顾景行失笑,指了指房间里的榻,说:“我今日睡榻上。”
安琳琅发现自己误会了,脸色通红,又埋进被子里了。
养伤这几日,安琳琅获悉了顾景行在这里的原因。
当年顾景行下山后,来到人妖交界处,给人和妖看病,却只给好人和好妖看病,想闹事的人,都被他武力镇压了,因为医术精湛,所以两边的人都不敢得罪他。
安琳琅这才知道,这几年在妖界盛传的名医,原来是顾景行。
安琳琅娇滴滴地问:“圣僧给妖看病,可是为了我?”
顾景行轻轻瞥她一眼,“既然天道承认妖族,我为何不能给妖治病?”
安琳琅伤势渐渐好了。
这天,顾景行又去采药,几只小妖偷偷溜进茅草屋,对安琳琅行礼,“王上,左右护法已经准备好了。”
安琳琅面露喜色,激动地说:“好,明日一战,就是我妖族存亡之战!”
顾景行回到茅草屋时,安琳琅已经不在了。
安琳琅是个惯会享受的人,来到茅草屋的第二日,就把茅草屋装扮得七七八八,务必让自己住得舒服。
此时,茅草屋又恢复了之前的样子。
顾景行沉默地收拾着房子,角角落落都收拾到了,却没有发现安琳琅留下的一言半语。
看来,她是不想和自己有一丝联系了。
顾景行握紧了拳头,目光沉沉。
天元历649年,妖族入侵三大门派,门派不敌,妖王安琳琅逼迫三大掌门签订天地契约:妖族与人族划界而治,互不干扰,人族不得杀害妖族,妖族也不能侵扰人族。

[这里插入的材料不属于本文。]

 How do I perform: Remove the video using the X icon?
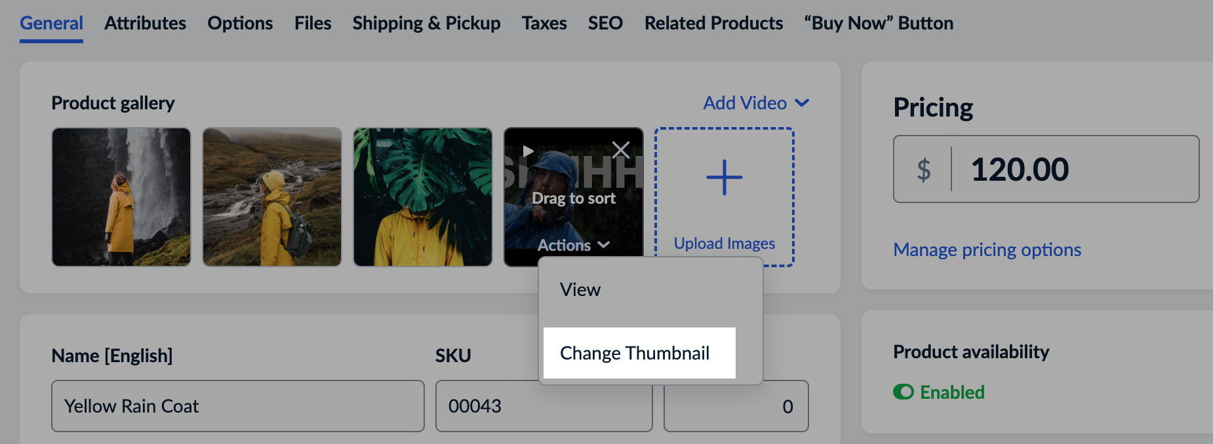tap(621, 150)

妖族被人族追杀的历史就此终结,人妖互存的局面就此奠定。
安琳琅坐在妖族宫殿中,百无聊赖地听着手下争辩,不知怎么的,话题转到她身上,“王上,妖族已经安定下来,是时候选王夫了。”
安琳琅正喝着水,差点被呛到,妖族本是随性而为,从来没有婚契的说法,合则聚,不合则散。
“王夫?我们妖族还需要王夫吗?”
手下纷纷对视一眼,异口同声道:“没有王夫,有小殿下也行。”
安琳琅思忖,也是,“既如此,安排一场比试,谁赢了,谁就是王夫。”
顾景行听到妖王要选王夫的消息,正在给一只小妖包扎伤口,手上一使劲,小妖痛呼了一声。

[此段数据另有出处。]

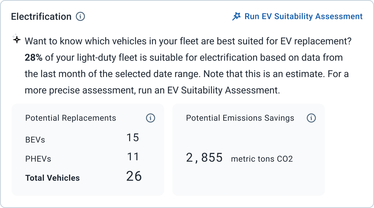
Task: Click the metric tons CO2 unit text
Action: coord(262,159)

顾景行回过神,连忙安抚,打探道:“你们妖王,选王夫可有要求?”
“没有,我们妖族好多妖都去报名了,大家都很喜欢妖王呢。”
“哦,是吗?”顾景行细细将手上的药渣清洗干净,“既是要比试,肯定有妖受伤,不如你带我进去,我可以给他们医治。所得钱财,你我五五分账。”
小妖眼睛一亮,对啊,他怎么没想到。
安琳琅看着手下眉来眼去,不耐烦道:“什么事?赶紧说。”
一个手下被推了出来,“王上,选王夫的比试已经出结果了,只是……”
另一个急性子的手下接口道:“只是获胜者是人族。”
“哦?带上来看看。”安琳琅来了兴致。
顾景行跟随着妖族侍从步入大殿,一眼便看见斜靠在宝座上的安琳琅,安琳琅也看见了他,两人四日相对。
安琳琅移开目光,“既然赢了比试,那么王夫就是他了。”
有妖哗然,“这怎么行?”
也有妖傻傻的,“哈哈哈,就娶个人族王夫,气死那些个正道。”
不管怎么说,顾景行的身份是确定下来了。
而将顾景行带来妖族的小妖捂着胸口抽气,他以为顾景行是来治病救妖的,哪知道他是来抢王夫的位置,他的钱啊,全飞走了!
寝殿中,帷帐内。
安琳琅的手一下又一下地轻抚着顾景行的胸膛,“圣僧,这是要彻底和妖族同流合污了?”
顾景行抓住她的手,“这不是妖王想要的吗?”
安琳琅轻笑着俯下身,在顾景行的嘴边轻轻一啄。
确实,是她让人把选王夫的消息传到边界的,若是他来了,再好不过了,若是没有来,自己也该放下了。